"The Trump administration is the end result of [a] 40-year [conservative] con job" about the splendiferousness of the excessively wealthy, writes WaPo's Helaine Olen.
From President Reagan sitting agog at self-made millionaires — as though every American of average intelligence and substandard opportunity can acquire similar fortunes — to Trump's extemporaneous comforting of multimillionaire-buffoon Wilbur Ross, who has failed to "really quite understand why" unpaid government workers are seeking food-bank relief — something the excessively wealthy wouldn't abide, believes Wilbur, given their instructive culture of self-reliance — the American myth of the superior monied class has been preached by same for a sickening, devastating four decades.
The myth has now reached its apotheosis; unimaginable is that the cultish praise of the superrich could ever get more sickening. Which leads Ms. Olen to further write: We are all but out of words to describe the offensiveness of the Trump administration.
Such is the burden of political commentary these days — from the Times editorial page to the humble Carpentariat: Describing the Trump administration's ineffable offensiveness is an endless sine qua non of political writing, even though fresh variations on the theme are increasingly grueling to pull off. Although each day of Trumpism brings a new horror, each day is also but a horrifying continuation of the day, the week, the wretched year before.
Is it newsworthy — that is, commentary-worthy — that presidential daughter-in-law Lara Trump has asked federal employees to financially "sacrifice" for "a mythical wall designed to combat a mythical problem"? asks Olen. Not really, she answers. "In fact, the Trump administration has asked many Americans for financial sacrifices time and time again." Medicaid work requirements, for example — albeit most Medicaid recipients already work. Is it really news, or newsworthy, that more and more Americans are going without health insurance, since Trump and his Republican allies in Congress have been slashing away at Obamacare for two years?

PROBLEMS TO WORK ON —
1: Update the part of the commentary on the Trump administration that opens with the words containing "The myth has" and closes with "wretched year before.", and write it out again with "apotheosis" changed to "peak".
2: Pick up the commentary on the Trump administration where it stops, and write what comes next.
The rows that come next are separate from the commentary on the Trump administration.

Stored data entries:
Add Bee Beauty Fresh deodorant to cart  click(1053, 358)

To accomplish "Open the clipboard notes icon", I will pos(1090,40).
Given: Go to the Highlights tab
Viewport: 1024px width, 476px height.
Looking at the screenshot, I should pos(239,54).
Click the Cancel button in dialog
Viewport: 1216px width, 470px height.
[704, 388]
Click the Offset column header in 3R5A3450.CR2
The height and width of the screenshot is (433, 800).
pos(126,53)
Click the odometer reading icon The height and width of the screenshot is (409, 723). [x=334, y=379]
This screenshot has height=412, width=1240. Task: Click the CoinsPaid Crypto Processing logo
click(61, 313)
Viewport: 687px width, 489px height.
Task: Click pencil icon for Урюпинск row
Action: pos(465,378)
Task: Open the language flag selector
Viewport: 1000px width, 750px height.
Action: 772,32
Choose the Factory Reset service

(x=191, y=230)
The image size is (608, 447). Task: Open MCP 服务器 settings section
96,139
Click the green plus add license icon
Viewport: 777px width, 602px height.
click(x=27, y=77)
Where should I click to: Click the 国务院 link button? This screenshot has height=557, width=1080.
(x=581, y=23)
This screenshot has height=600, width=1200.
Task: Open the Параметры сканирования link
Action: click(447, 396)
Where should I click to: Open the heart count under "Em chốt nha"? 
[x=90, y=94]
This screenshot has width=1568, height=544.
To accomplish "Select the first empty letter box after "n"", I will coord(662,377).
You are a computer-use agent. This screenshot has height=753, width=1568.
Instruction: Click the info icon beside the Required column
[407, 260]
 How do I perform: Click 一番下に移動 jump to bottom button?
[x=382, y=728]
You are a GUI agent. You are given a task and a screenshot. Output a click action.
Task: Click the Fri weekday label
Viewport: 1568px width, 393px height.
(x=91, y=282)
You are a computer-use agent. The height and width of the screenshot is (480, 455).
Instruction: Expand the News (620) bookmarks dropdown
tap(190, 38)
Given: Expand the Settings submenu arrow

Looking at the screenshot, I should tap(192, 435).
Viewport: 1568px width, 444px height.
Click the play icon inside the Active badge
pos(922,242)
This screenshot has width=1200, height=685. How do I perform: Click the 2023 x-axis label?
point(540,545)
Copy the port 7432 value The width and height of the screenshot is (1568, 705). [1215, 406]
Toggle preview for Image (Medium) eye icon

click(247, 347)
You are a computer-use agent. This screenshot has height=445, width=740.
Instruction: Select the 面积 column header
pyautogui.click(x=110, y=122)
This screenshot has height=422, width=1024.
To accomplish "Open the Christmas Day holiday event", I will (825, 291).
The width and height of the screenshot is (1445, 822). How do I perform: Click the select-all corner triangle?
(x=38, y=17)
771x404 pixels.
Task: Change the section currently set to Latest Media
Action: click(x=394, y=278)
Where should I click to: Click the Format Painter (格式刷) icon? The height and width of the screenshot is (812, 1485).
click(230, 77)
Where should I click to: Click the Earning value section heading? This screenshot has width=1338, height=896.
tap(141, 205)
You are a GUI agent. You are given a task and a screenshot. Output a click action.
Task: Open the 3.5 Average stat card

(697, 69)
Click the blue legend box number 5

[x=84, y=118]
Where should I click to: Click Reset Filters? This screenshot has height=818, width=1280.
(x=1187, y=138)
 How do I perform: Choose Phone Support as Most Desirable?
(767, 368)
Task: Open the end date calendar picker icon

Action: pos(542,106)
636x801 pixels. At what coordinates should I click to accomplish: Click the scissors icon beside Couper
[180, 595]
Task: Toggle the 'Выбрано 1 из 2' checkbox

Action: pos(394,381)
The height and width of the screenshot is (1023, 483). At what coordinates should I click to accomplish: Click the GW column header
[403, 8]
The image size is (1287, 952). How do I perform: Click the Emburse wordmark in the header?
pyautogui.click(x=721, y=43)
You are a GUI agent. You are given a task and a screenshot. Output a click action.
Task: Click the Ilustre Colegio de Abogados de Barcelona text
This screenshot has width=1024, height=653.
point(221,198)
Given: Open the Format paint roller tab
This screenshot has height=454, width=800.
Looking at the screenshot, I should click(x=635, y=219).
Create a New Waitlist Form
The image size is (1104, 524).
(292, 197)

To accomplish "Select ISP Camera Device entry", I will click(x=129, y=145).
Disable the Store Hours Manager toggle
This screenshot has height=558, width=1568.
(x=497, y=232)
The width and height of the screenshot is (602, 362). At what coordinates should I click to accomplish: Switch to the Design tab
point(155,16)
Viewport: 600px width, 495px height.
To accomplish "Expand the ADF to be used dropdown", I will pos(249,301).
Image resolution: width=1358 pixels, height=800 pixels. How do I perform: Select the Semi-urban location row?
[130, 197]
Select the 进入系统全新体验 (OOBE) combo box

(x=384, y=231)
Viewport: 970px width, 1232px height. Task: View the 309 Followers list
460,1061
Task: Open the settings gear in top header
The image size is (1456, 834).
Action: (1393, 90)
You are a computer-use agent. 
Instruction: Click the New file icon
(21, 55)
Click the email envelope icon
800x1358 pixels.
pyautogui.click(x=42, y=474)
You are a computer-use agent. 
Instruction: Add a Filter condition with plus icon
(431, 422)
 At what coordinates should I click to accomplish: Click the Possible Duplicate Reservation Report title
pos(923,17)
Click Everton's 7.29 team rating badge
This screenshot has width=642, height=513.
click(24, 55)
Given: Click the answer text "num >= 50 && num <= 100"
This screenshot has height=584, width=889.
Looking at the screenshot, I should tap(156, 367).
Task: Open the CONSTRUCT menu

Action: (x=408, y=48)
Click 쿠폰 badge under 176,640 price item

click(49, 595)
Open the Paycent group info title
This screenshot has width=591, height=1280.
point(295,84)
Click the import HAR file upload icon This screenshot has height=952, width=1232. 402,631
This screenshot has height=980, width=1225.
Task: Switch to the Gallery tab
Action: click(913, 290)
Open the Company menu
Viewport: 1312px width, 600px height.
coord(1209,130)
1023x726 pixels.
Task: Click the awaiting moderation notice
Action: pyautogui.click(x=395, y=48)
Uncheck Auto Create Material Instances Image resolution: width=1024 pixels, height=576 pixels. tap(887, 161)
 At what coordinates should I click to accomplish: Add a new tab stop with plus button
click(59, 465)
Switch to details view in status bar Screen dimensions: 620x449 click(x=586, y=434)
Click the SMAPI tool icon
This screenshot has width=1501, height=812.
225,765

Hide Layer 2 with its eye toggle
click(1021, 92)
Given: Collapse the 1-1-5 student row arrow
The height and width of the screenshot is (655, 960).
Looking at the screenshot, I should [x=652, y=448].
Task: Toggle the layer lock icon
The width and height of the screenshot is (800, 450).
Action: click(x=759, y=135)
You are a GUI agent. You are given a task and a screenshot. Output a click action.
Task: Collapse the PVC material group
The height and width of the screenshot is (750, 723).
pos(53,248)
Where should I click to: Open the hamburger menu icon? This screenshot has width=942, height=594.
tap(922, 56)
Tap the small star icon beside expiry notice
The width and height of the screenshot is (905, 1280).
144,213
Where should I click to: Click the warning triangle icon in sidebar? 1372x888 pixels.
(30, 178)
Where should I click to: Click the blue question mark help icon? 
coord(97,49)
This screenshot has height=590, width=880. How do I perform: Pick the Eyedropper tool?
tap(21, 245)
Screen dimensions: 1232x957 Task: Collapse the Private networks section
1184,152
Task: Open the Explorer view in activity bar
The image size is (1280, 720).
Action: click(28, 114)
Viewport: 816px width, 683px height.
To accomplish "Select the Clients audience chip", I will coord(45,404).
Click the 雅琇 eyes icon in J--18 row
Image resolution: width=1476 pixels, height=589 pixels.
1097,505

ANSWERS TO THE TASKS —
1:
The myth has now reached its peak; unimaginable is that the cultish praise of the superrich could ever get more sickening. Which leads Ms. Olen to further write: We are all but out of words to describe the offensiveness of the Trump administration.
Such is the burden of political commentary these days — from the Times editorial page to the humble Carpentariat: Describing the Trump administration's ineffable offensiveness is an endless sine qua non of political writing, even though fresh variations on the theme are increasingly grueling to pull off. Although each day of Trumpism brings a new horror, each day is also but a horrifying continuation of the day, the week, the wretched year before.

2:
What of consumer protection? In the way of current political events, hardly sensational is that Republicans are, once again, decimating the much-needed regulation of vulturous lenders. Hardly sensational as well is that Trump & Republican Allies have permanently eviscerated anything close to reasonable tax rates on the superrich and their multibillion-dollar corporations, "while reserving," notes Olen, "a few sun-setting crumbs for the vast majority of the population." And as certain that Trump is an ignorant rabble-rouser and fearmonger is that Republicans, because of their outrageous deficit creations on behalf of the supremely comfortable, are again calling for the urgent knifing of entitlements for the needy.
These are the musings of Ms. Olen, a thousand other commentators, and myself. "We are all but out of words to describe the offensiveness of the Trump administration" — we work on an infinitely looping treadmill of ghastly familiarities — yet somehow we conjure a few new words of appalled consternation each day.
My final words today are something of an aside. I ask for your sympathy for this not-too-devilish commentator. I chose this poisonous profession freely, so perhaps my request is presumptuous. But have some heart. I wake each morning knowing that whatever happened just hours ago, pretty much the same bloody thing has happened repeatedly for either two years or 40. And yet I must think of a way to remark on it with some freshness. It ain't always easy. Indeed, it can be downright oppressive.